Fishing pressure also deserves a place near the top. There are more boats than I can ever remember fishing the same areas day after day. There’s nothing we can do to change the weather but by using our knowledge of its effects, we can sometimes make proper adjustments. With regards to fishing pressure, I typically avoid it by fishing obscure areas and at odd times. This tactic also lends to paying even closer attention to solunar data than maybe I would when fishing higher percentage (but generally more crowded) areas. By fishing during the late afternoon hours and at night I can avoid boat traffic and the trout seem to be less disrupted and easier to catch. A true legend in Texas fishing, the late Rudy Grigar (aka Plugger), probably caught more trout and reds at night then any man alive or dead.
There are always going to be periods when fish just simply will not eat our offerings. I recall a trip down to our ranch last year when Dad and I finished our work early and decided to head down to the pond to catch a bass or two. This is a small pond and we know exactly how many largemouth are in it because we had it stocked about three years ago, and every one we’ve ever caught was released. After chunking everything from plastic worms to crankbaits for over an hour with no luck, we decided to head back to the ranch house before nightfall. Besides, Dad had a pot of beans on the stove and that man can cook some beans! I also had a cold beer calling my name.
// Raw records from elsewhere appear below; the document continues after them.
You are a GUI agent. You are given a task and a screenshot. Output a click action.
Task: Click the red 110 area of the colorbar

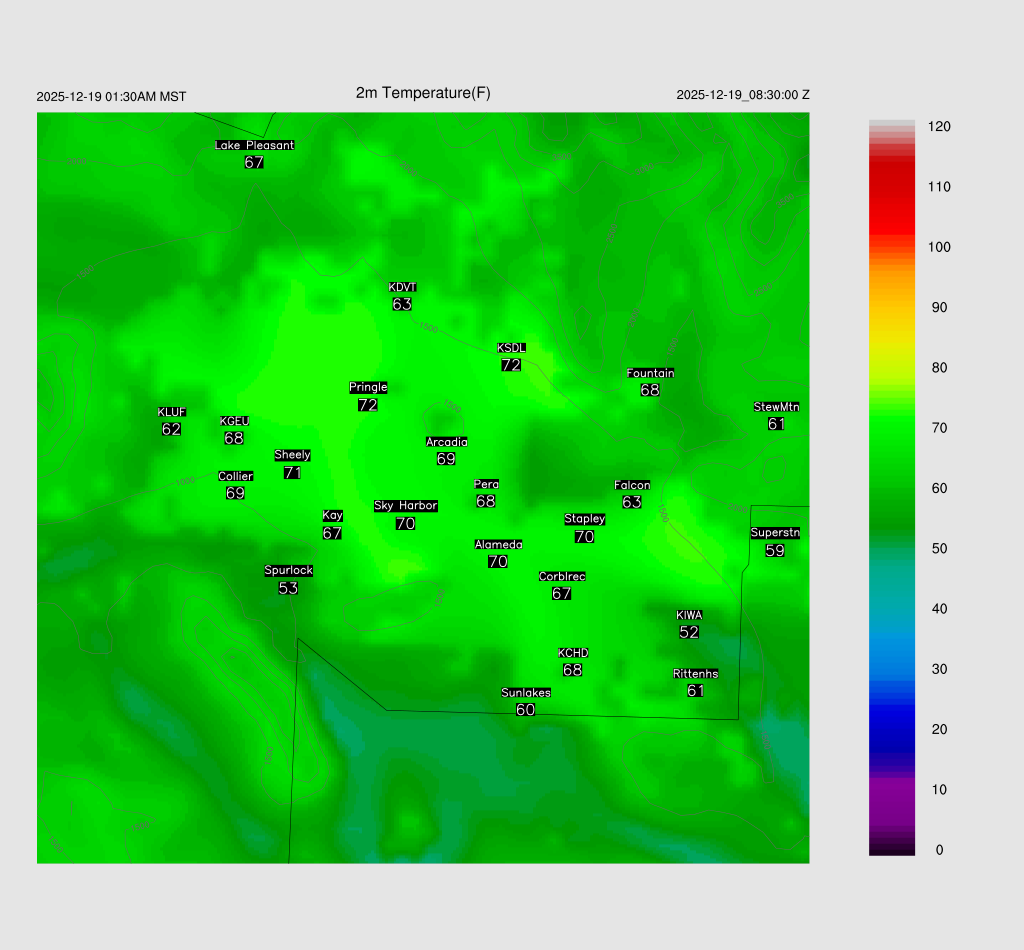(892, 187)
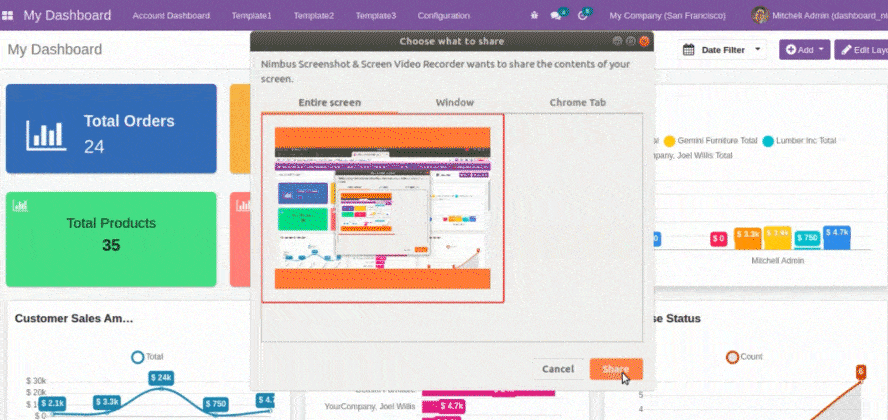Click Mitchell Admin's avatar picture
This screenshot has width=888, height=420.
(x=760, y=16)
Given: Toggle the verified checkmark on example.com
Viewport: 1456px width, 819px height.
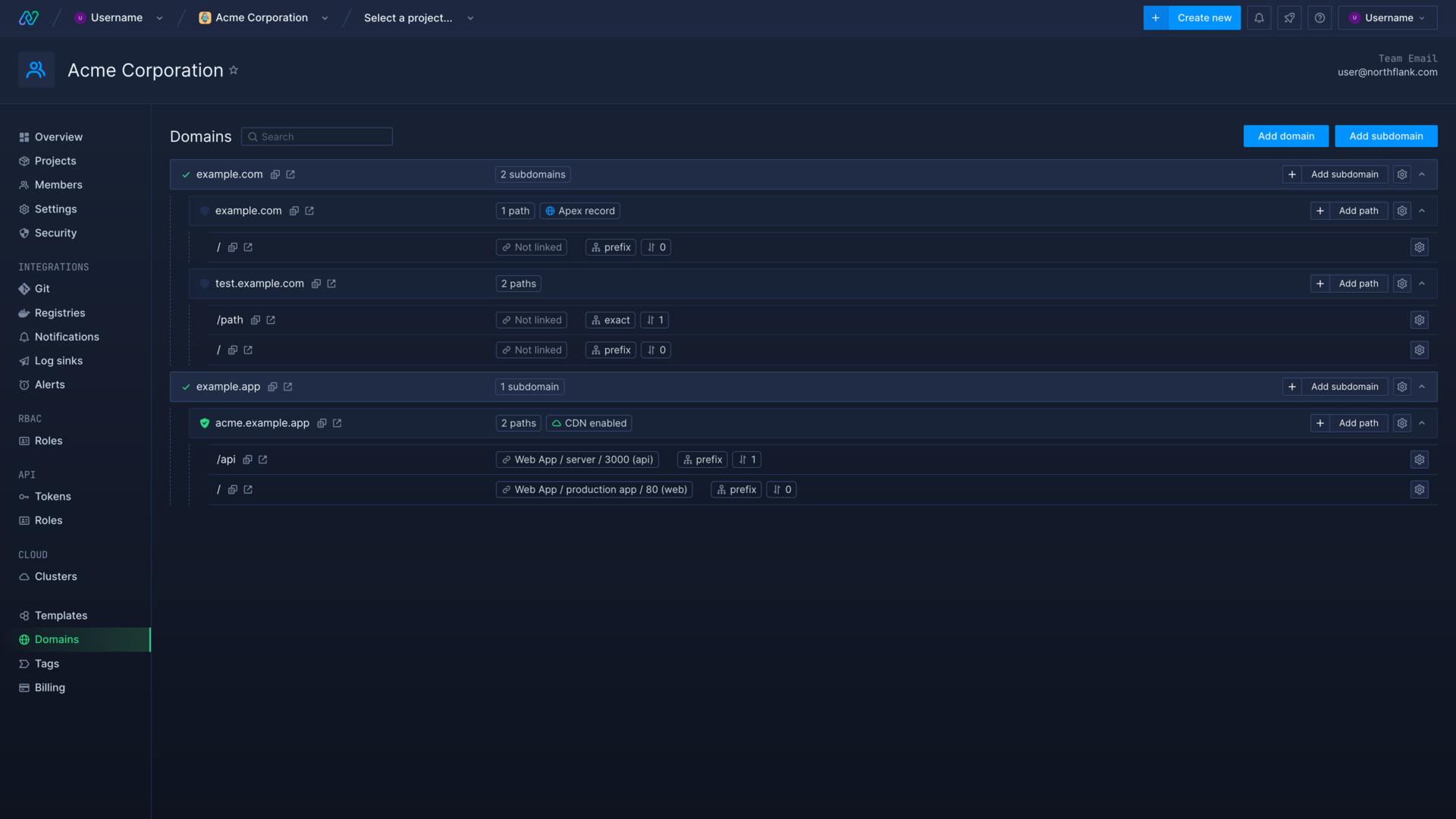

We were fishing the day after a strong front. The temperature had dropped sharply and the barometric pressure was through the roof. In addition, we were fishing between the predicted major and minor, not on either. If there was ever an example of fish not feeding when you knew they were there, this was definitely it. I sometimes get annoyed when a client looks at me and says, “Well, I guess they’re just not here Captain.”I typically just stare back with a look probably resembling Bill Belichick’s face when a reporter asks him a question he doesn’t want to answer and say, “I don’t think they swam off overnight. These fish don’t feed 24/7, you know.”
All of us have had theories from time to time at some point in our lives. If we are adamant about proving our theories, we will log our experiences over time and then formulate a hypothesis. We then either form a conclusion from our hypothesis or determine that our theory requires further research. This now becomes a working hypothesis.
As astute anglers, I feel that we should conduct ongoing working hypotheses because when it comes to fishing, the theories never really end. In other words, just when we think we have it all figured out the fish can make us look like dummies. Therefore, a relentless hands-on approach is necessary to help us understand behavior patterns of the trout we endlessly pursue.Damn, I’m starving. Must be in the middle of a major. Gotta run. See you next month!